__YOUR GOAL__: Reproduce the records verbatim, from the line that contains "has width=576, height=768." through the line that contains "system-nav-bar is located", including both of those lines.

(Records excerpted from a collection)
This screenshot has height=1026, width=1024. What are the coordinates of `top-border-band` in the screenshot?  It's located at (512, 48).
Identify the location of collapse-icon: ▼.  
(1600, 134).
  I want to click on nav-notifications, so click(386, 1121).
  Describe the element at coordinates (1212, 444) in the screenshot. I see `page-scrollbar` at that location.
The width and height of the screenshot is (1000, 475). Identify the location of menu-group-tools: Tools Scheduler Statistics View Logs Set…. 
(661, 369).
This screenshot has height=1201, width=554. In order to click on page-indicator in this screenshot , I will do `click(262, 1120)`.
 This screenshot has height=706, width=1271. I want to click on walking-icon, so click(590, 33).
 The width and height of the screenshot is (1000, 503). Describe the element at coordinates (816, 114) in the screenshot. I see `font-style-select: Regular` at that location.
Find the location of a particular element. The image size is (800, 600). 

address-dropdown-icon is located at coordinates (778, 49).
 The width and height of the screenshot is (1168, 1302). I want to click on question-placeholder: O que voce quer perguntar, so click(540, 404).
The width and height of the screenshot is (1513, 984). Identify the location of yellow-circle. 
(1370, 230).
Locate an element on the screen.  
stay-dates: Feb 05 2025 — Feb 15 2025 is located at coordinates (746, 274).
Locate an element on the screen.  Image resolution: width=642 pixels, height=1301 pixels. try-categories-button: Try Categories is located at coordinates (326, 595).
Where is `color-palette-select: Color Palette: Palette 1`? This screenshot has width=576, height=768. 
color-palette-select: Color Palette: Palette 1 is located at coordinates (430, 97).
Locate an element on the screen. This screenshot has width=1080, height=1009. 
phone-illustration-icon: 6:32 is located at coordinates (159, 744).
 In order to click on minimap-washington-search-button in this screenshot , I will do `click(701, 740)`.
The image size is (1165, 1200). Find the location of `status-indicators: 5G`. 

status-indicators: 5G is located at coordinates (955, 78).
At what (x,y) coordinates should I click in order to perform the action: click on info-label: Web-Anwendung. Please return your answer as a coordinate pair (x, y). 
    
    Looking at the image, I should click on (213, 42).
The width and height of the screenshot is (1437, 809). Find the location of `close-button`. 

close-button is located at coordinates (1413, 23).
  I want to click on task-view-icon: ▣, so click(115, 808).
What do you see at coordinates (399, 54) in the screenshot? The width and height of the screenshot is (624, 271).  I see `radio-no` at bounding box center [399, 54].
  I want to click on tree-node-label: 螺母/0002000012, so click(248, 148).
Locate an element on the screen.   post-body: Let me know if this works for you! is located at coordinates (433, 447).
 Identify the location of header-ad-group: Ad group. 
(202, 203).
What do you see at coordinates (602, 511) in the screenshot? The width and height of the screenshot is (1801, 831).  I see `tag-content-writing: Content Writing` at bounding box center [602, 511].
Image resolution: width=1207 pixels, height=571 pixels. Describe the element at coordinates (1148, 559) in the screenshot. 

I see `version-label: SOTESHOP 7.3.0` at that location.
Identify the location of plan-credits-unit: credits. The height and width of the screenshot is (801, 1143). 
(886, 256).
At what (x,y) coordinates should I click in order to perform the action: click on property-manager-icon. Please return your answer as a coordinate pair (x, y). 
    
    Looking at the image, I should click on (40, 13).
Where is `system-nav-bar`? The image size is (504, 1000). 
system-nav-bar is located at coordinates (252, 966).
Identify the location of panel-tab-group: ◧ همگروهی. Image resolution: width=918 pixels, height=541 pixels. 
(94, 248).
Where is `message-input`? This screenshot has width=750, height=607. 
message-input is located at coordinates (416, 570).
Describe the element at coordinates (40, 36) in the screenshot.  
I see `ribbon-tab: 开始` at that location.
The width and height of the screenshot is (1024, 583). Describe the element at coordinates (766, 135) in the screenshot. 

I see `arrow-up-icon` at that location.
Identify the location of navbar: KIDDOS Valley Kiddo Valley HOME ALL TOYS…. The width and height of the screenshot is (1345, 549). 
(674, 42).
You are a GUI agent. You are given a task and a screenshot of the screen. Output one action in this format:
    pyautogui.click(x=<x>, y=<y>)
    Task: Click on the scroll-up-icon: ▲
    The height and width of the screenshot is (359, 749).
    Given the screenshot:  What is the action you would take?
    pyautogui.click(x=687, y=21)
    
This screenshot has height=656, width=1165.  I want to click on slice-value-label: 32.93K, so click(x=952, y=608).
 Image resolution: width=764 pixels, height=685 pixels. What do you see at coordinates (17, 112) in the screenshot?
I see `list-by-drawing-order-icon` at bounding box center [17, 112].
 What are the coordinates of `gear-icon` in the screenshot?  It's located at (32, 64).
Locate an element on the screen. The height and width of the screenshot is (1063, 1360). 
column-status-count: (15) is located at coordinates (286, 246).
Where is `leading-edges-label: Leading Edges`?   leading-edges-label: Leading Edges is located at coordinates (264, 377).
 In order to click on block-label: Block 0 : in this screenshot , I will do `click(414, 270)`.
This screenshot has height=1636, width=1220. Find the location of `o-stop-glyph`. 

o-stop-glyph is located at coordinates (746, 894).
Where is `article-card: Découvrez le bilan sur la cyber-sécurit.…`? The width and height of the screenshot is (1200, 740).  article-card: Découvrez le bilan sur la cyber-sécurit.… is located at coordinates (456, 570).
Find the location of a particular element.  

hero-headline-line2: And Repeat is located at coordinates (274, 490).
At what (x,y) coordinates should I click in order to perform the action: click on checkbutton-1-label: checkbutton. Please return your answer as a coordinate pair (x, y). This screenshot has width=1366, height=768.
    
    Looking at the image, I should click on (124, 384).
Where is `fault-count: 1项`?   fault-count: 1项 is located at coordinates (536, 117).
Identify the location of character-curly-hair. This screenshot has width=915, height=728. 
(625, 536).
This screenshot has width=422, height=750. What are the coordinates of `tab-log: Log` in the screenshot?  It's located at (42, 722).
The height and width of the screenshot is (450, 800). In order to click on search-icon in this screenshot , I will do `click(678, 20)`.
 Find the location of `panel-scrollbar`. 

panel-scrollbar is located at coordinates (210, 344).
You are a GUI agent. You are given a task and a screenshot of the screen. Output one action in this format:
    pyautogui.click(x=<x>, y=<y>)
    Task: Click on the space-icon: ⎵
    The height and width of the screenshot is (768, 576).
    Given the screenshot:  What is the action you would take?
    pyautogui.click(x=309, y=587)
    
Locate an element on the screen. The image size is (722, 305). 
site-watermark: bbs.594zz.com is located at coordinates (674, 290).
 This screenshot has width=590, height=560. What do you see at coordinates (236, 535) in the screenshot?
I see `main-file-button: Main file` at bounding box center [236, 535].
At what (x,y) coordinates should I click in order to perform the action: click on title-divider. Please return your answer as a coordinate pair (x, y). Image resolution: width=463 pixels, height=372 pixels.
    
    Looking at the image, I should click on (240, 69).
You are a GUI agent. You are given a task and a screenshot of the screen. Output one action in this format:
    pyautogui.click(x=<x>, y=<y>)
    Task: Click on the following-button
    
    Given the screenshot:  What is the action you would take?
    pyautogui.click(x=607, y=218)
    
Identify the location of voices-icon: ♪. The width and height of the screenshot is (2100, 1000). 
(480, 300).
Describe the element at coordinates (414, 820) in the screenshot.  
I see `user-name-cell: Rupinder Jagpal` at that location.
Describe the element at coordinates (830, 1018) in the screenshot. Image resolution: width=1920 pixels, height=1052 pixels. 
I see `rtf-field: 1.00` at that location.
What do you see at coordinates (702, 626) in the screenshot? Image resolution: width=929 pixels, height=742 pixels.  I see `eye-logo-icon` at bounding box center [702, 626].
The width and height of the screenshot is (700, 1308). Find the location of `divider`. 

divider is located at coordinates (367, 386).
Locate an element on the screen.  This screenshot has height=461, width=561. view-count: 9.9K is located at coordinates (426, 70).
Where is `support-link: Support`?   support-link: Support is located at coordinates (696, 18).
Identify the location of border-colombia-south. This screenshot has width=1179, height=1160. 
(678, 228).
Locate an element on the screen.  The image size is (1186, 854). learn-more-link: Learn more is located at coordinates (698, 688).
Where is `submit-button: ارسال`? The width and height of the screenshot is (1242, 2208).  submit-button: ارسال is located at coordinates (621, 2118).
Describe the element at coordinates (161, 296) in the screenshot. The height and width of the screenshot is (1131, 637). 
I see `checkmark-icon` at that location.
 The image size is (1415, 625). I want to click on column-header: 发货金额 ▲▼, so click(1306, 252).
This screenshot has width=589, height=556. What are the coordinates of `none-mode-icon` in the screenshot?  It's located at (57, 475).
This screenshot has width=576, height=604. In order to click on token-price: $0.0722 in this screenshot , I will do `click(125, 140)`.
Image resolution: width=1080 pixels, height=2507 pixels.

__EXERCISE RESPONSE__:
Where is `color-palette-select: Color Palette: Palette 1`? This screenshot has width=576, height=768. 
color-palette-select: Color Palette: Palette 1 is located at coordinates (430, 97).
Locate an element on the screen. This screenshot has width=1080, height=1009. 
phone-illustration-icon: 6:32 is located at coordinates (159, 744).
 In order to click on minimap-washington-search-button in this screenshot , I will do `click(701, 740)`.
The image size is (1165, 1200). Find the location of `status-indicators: 5G`. 

status-indicators: 5G is located at coordinates (955, 78).
At what (x,y) coordinates should I click in order to perform the action: click on info-label: Web-Anwendung. Please return your answer as a coordinate pair (x, y). 
    
    Looking at the image, I should click on (213, 42).
The width and height of the screenshot is (1437, 809). Find the location of `close-button`. 

close-button is located at coordinates (1413, 23).
  I want to click on task-view-icon: ▣, so click(115, 808).
What do you see at coordinates (399, 54) in the screenshot? The width and height of the screenshot is (624, 271).  I see `radio-no` at bounding box center [399, 54].
  I want to click on tree-node-label: 螺母/0002000012, so click(248, 148).
Locate an element on the screen.   post-body: Let me know if this works for you! is located at coordinates (433, 447).
 Identify the location of header-ad-group: Ad group. 
(202, 203).
What do you see at coordinates (602, 511) in the screenshot? The width and height of the screenshot is (1801, 831).  I see `tag-content-writing: Content Writing` at bounding box center [602, 511].
Image resolution: width=1207 pixels, height=571 pixels. Describe the element at coordinates (1148, 559) in the screenshot. 

I see `version-label: SOTESHOP 7.3.0` at that location.
Identify the location of plan-credits-unit: credits. The height and width of the screenshot is (801, 1143). 
(886, 256).
At what (x,y) coordinates should I click in order to perform the action: click on property-manager-icon. Please return your answer as a coordinate pair (x, y). 
    
    Looking at the image, I should click on (40, 13).
Where is `system-nav-bar`? The image size is (504, 1000). 
system-nav-bar is located at coordinates (252, 966).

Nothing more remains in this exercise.